### WORK REQUIRED
Pick out every line in the material below that contains the string "resolution" and copy each one.

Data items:
= = = = = = =

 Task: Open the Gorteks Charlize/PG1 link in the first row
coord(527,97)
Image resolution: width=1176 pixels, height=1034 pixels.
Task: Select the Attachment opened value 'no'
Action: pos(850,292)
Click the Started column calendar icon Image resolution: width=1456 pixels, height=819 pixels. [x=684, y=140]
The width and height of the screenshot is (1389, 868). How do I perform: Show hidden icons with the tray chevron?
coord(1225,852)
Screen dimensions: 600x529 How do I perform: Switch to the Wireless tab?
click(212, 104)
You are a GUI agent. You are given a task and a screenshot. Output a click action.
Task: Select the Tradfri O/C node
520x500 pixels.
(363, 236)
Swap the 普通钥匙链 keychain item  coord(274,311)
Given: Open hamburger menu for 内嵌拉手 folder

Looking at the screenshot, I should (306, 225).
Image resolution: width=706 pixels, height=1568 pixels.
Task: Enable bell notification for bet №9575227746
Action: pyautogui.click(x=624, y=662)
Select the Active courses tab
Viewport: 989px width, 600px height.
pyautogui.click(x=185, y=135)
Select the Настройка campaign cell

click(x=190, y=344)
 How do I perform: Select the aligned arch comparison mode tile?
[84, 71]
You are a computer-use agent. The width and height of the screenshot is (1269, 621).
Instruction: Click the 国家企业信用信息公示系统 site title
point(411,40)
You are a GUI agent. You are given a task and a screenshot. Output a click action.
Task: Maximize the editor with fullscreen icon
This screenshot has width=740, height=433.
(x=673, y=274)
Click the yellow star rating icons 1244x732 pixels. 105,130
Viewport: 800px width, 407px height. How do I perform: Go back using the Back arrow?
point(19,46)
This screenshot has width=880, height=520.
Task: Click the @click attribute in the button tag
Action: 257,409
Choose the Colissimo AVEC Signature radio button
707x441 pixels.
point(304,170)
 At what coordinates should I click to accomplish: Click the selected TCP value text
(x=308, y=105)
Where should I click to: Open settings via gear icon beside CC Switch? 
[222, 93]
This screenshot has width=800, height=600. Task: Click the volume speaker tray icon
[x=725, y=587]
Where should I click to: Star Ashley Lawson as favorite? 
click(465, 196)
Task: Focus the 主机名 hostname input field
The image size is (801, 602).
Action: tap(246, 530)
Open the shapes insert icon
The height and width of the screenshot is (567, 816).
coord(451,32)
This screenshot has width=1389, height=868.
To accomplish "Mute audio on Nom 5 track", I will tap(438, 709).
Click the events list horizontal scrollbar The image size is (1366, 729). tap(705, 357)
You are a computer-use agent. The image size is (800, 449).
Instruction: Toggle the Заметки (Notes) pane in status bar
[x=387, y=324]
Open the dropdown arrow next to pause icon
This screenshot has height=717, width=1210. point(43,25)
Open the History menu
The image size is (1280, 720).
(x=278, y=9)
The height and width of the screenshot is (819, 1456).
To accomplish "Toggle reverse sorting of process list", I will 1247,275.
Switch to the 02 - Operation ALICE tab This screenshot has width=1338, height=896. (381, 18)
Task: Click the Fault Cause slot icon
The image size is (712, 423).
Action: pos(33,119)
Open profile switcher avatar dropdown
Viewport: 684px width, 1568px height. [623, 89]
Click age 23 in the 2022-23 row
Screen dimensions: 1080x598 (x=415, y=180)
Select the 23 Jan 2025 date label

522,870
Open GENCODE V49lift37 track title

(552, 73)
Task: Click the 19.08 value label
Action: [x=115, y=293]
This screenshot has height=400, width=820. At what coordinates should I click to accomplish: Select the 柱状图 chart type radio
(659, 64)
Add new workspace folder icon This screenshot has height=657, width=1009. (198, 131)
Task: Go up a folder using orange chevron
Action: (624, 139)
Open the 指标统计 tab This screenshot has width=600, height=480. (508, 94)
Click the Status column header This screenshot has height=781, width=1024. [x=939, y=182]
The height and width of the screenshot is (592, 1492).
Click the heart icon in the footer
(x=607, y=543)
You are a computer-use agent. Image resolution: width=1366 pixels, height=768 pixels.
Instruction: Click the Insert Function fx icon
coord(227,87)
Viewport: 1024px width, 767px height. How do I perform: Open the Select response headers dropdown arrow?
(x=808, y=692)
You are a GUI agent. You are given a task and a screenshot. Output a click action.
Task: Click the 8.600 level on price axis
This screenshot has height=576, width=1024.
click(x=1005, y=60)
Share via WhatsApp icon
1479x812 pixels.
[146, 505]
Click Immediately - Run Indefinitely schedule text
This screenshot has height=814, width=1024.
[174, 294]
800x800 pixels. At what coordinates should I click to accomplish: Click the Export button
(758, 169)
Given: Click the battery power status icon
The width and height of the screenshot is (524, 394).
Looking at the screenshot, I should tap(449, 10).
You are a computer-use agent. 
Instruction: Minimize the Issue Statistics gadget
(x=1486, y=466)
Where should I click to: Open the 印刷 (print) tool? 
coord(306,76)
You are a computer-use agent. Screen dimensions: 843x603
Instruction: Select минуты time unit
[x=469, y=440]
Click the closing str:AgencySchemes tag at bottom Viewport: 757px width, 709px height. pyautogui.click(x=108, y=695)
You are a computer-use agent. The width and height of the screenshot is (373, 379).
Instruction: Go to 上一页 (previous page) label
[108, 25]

= = = = = = =

### PROBLEM SOLUTION
Image resolution: width=1176 pixels, height=1034 pixels.
Click the Started column calendar icon Image resolution: width=1456 pixels, height=819 pixels. [x=684, y=140]
Image resolution: width=706 pixels, height=1568 pixels.
You are a computer-use agent. Image resolution: width=1366 pixels, height=768 pixels.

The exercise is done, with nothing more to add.